How We Work: One Health Approach
Everything is Connected

The health of the gorillas is inextricably linked to that of the entire ecosystem—the local people, tourists, domestic animals, and other wildlife as well as the soil, air, plants, and water they rely on.  The relationship is dynamic, given the movements of people and animals in and out of the park, creating countless opportunities for the exchange of diseases.  Ecotourism, which generates the funding necessary to conserve the mountain gorilla, adds to the risk. Visitors to the forest may inadvertently introduce a virus or bacteria that could sicken the gorillas.

Fortunately, most health problems among the wild gorillas involve individual cases of illness or injury.  The potential exists, however, for a disease outbreak to occur.  Our research has shown that people, cattle, and mountain gorillas share genetically identical intestinal pathogens, e.g., Giardia.  Viral screening performed on samples collected from wild gorillas also reveals a range of antibody titers to select human pathogens, such as hepatitis and influenza; the population appears naïve to such diseases as polio, measles, and TB.  Furthermore, most habituated gorillas live close to park boundaries, some have developed a preference for planted eucalyptus or bamboo, and plenty of other species cross their paths, from buffalo to cows and humans.

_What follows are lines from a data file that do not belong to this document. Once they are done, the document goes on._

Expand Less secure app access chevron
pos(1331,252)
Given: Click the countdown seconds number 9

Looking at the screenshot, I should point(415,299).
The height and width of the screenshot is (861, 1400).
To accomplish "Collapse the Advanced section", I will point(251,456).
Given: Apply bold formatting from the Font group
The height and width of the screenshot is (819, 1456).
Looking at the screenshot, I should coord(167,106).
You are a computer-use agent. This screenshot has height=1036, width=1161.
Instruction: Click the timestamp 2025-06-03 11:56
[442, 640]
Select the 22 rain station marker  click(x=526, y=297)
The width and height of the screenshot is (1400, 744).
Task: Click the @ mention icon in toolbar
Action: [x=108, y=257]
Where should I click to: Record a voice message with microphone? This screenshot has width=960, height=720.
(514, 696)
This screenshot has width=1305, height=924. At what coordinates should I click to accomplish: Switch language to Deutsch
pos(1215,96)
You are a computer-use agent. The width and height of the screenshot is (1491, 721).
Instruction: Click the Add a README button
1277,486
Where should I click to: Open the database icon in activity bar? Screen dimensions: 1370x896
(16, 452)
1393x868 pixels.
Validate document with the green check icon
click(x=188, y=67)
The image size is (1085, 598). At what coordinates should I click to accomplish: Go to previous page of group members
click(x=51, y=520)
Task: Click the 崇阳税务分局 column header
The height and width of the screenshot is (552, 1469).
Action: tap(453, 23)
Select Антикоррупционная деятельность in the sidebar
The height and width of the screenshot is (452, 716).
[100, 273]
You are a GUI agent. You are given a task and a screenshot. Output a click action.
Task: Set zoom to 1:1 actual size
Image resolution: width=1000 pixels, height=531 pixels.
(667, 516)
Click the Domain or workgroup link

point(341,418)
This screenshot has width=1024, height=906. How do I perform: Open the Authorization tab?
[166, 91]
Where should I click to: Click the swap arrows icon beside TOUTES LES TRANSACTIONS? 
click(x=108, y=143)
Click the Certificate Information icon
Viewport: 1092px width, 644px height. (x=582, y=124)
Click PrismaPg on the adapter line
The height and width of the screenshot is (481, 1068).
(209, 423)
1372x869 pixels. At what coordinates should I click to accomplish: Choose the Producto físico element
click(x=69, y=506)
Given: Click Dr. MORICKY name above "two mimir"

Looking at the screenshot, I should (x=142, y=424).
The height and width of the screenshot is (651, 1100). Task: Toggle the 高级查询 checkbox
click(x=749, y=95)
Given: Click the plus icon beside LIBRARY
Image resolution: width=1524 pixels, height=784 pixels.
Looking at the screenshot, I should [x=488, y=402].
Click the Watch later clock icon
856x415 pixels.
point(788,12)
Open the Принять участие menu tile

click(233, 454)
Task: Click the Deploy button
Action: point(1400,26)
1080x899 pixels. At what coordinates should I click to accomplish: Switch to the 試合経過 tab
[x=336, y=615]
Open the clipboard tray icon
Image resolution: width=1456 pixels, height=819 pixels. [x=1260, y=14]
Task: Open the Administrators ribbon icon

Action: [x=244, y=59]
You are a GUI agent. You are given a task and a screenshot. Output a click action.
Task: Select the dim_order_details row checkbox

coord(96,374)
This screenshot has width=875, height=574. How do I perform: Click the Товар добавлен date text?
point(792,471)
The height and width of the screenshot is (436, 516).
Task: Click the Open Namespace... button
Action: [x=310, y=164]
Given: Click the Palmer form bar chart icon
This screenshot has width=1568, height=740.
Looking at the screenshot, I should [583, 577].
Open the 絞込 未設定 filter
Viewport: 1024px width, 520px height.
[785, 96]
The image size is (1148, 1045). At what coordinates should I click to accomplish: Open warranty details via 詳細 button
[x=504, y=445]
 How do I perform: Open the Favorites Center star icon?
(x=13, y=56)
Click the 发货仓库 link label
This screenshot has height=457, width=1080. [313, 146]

These facts underscore the importance of a “one-health” approach to gorilla medicine.  Everything is connected.  The school children in a nearby village may never see a real mountain gorilla, but their lives are connected nevertheless.  In order to maintain a healthy population of gorillas, we strive to create an umbrella of health for all species that come into contact with the gorillas and their habitat—with particular emphasis on humans and domestic animals.

Toward this end, the MGVP staff not only monitor and treat gorillas, they conduct relevant health studies of other wildlife and domestic animals, provide employee health programs for park staff and researchers, and disseminate information about the health of gorillas and other animals, wild and domestic.

And in order to truly advance the MGVP as a global model, in 2009 the MGVP joined with the Wildlife Health Center at the UC Davis School of Veterinary Medicine to form the Mountain Gorilla One Health Program Mountain Gorilla One Health Program.  The two programs are joining forces to instigate and coordinate new research, and develop collaborations that take advantage of the tremendous resources for animal and human health and agricultural development available at the University of California. As well, the partnership will foster research and training of veterinarians and students from both the United States and African nations, and raise the visibility of the mountain gorilla One Health program, so that other universities and integrative health programs around the world can benefit from it as a model for One Health.

UC Davis has a long history of involvement with the MGVP: Linda Lowenstine has been the project’s veterinary pathologist since its beginnings in the mid-1980s, and primatologists Alexander Harcourt and Kelly Stewart, faculty in the Department of Anthropology, have been conducting research on gorilla behavior and conservation since first working at the Karisoke Research Center with Dian Fossey.

Many years ago, Dian Fossey asked Ruth Keesling of the Morris Animal Foundation to put veterinarians on the side of the mountain; it is gratifying to reflect on how much has been accomplished in fulfillment of that request. Dian attended UC Davis as an undergraduate; we like to think she would have been very pleased to see that UC Davis is now a key MGVP partner.